Elon Musk’s company signed an agreement last month with Australia’s Syrah Resources Ltd, which operates one of the world’s largest graphite mines in the southern African country.
It is a unique partnership between an electric vehicle manufacturer and a producer of the mineral that is critical for lithium-ion batteries. The value of the deal has not been released.
Tesla is to buy the material from the company’s processing plant in Vidalia, Louisiana, which sources graphite from its mine in Balama, Mozambique.
The Austin, Texas-based electric automaker plans to buy up 80 percent of what the plant produces — 8,000 tonnes of graphite per year — starting in 2025, the agreement says.
Syrah must prove the material meets Tesla’s standards.
The deal is part of Tesla’s plan to ramp up its capacity to make its own batteries so that it can reduce its dependence on China, which dominates global graphite markets, said Simon Moores of UK-based battery materials data and intelligence provider Benchmark Mineral Intelligence.
“It starts at the top with geopolitics,” Moores said. “The US wants to build enough capacity domestically to be able to build [lithium-ion batteries] within the USA. And this deal will permit Tesla to source graphite independent from China.”

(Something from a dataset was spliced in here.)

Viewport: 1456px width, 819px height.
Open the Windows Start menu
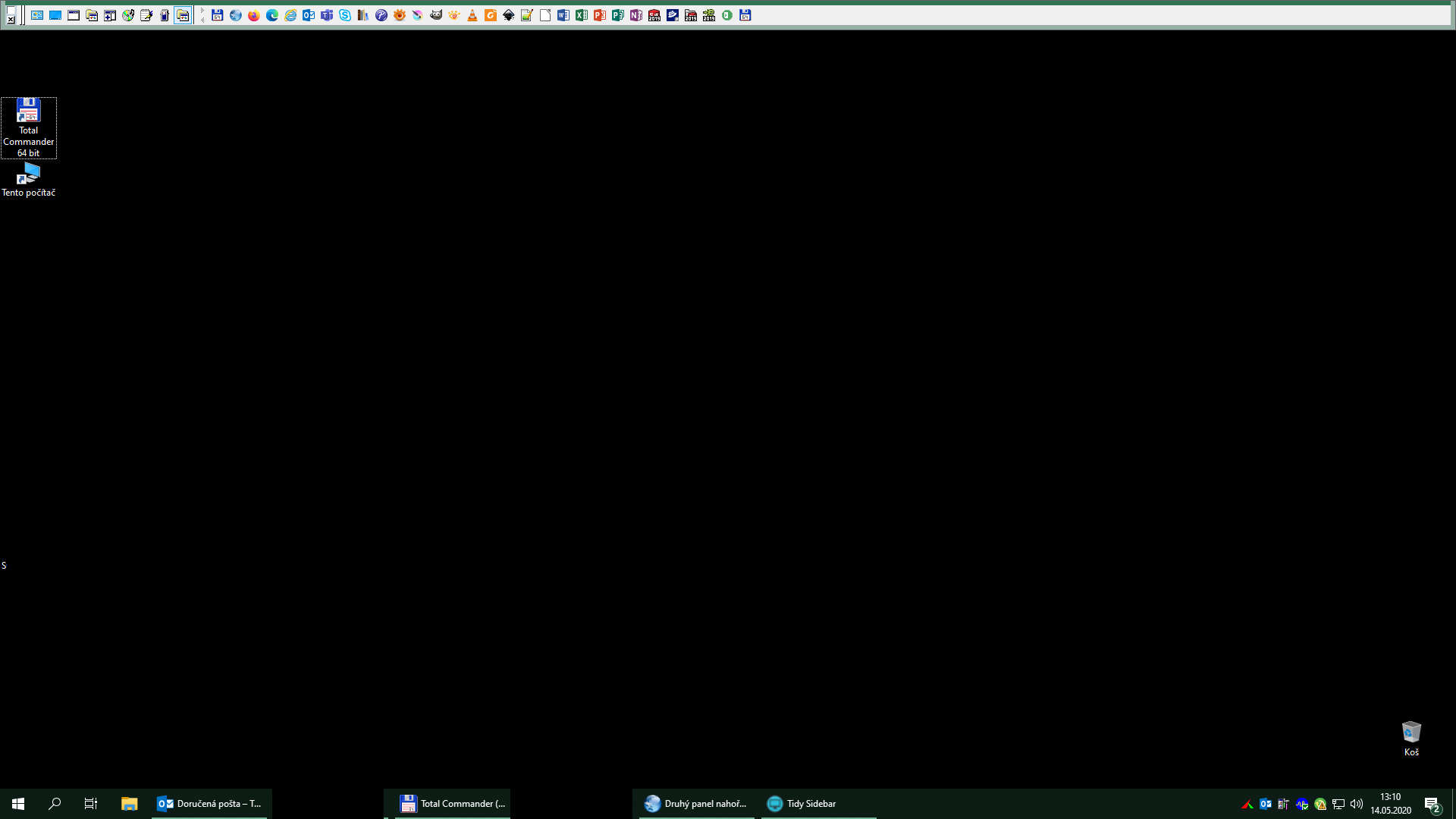(x=18, y=804)
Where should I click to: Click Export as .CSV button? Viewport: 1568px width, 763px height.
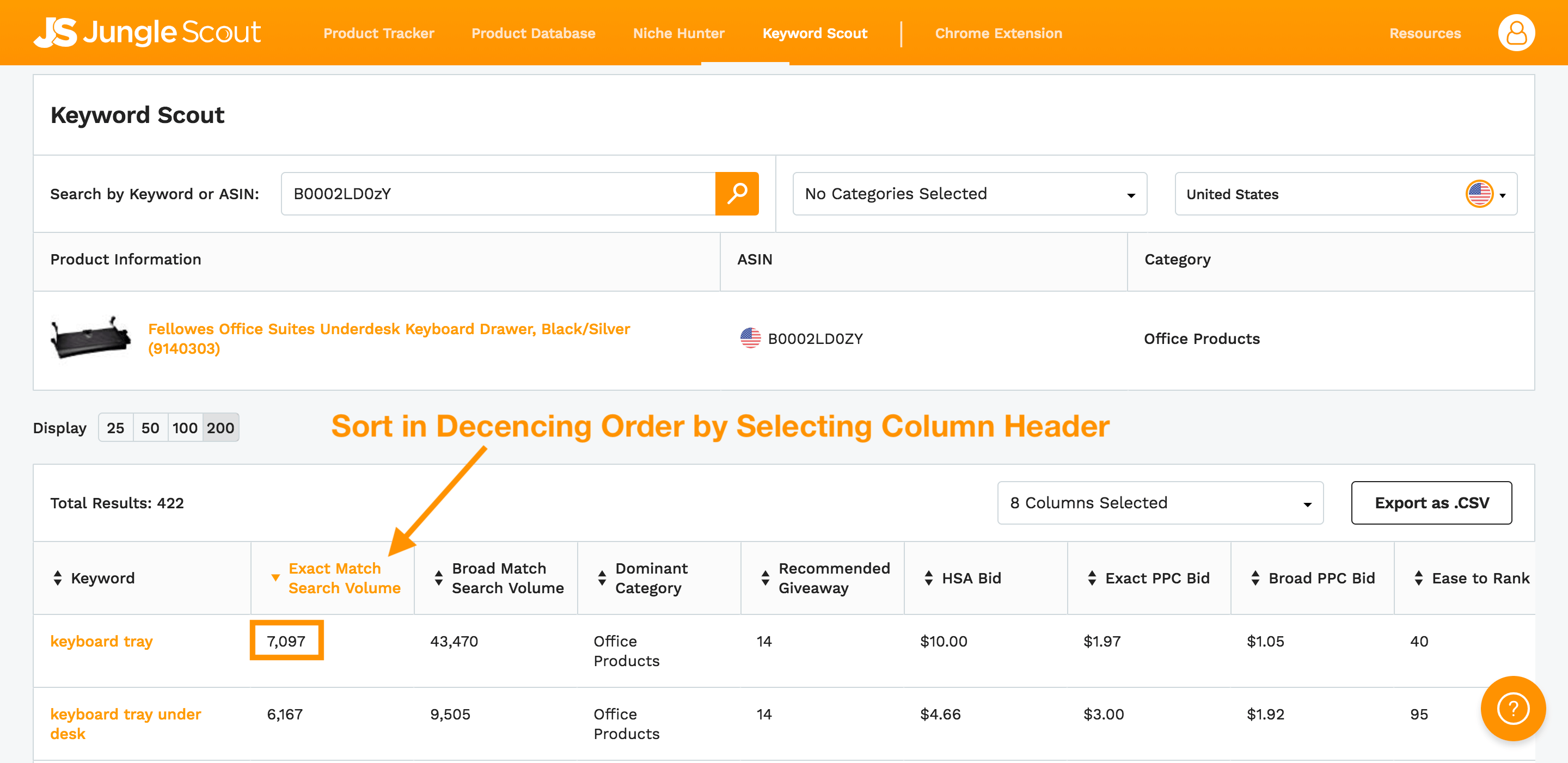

Moores said producing the batteries in the US would reduce some of the questions Tesla is facing about its ties to China, where there are environmental concerns at some mines.
The automaker also has set up a showroom in Xinjiang region, where Chinese officials are accused of forced labor and other human rights abuses against mostly Muslim ethnic minorities.
The battery industry has been confronted with a short supply of graphite in the past few months, Moores said.
Graphite stores lithium inside a battery until it is needed to generate electricity by splitting into charged ions and electrons.
The deal comes as every major automaker is racing to get into electric vehicles amid concerns about climate change.
Tesla is making almost 1 million electric vehicles per year and sourcing enough batteries is its biggest constraint, he said.
“They’ve upped their own battery manufacturing capacity,” Moores said, but still “they can’t get enough batteries.”
A new battery factory that the company is building in its new hometown of Austin, Texas, would allow it to get closer to self-sufficiency, but Moores said it is still buying batteries from other manufacturers, “and that won’t change this decade.”
For instance, Tesla has a deal with Panasonic Corp to make battery cells at the automaker’s battery factory near Reno, Nevada.
The deal also brings the graphite processed in Louisiana much closer to Tesla’s US factories.
“The [COVID-19] pandemic pointed out to us that we’ve got these long, long, long supply chains, and it doesn’t take much to disrupt a supply chain,” said Donald Sadoway, a professor of materials chemistry at the Massachusetts Institute of Technology. “Somebody could all of the sudden say: ‘We’re going to jack up the prices,’ or ‘We’re going to refuse to ship it.’”
For the Australian mining firm, the deal is “crucial” because it has a non-Chinese purchaser for its graphite product, Moores said.
Syrah’s graphite mine in Mozambique’s northernmost province, Cabo Delgado, is one of the world’s largest, with an ability to produce 350,000 tonnes of flake graphite a year.
Cabo Delgado has faced violence in the past few years by Islamic extremists, an insurgency that has extended inland from coastal areas toward the neighboring Niassa Province.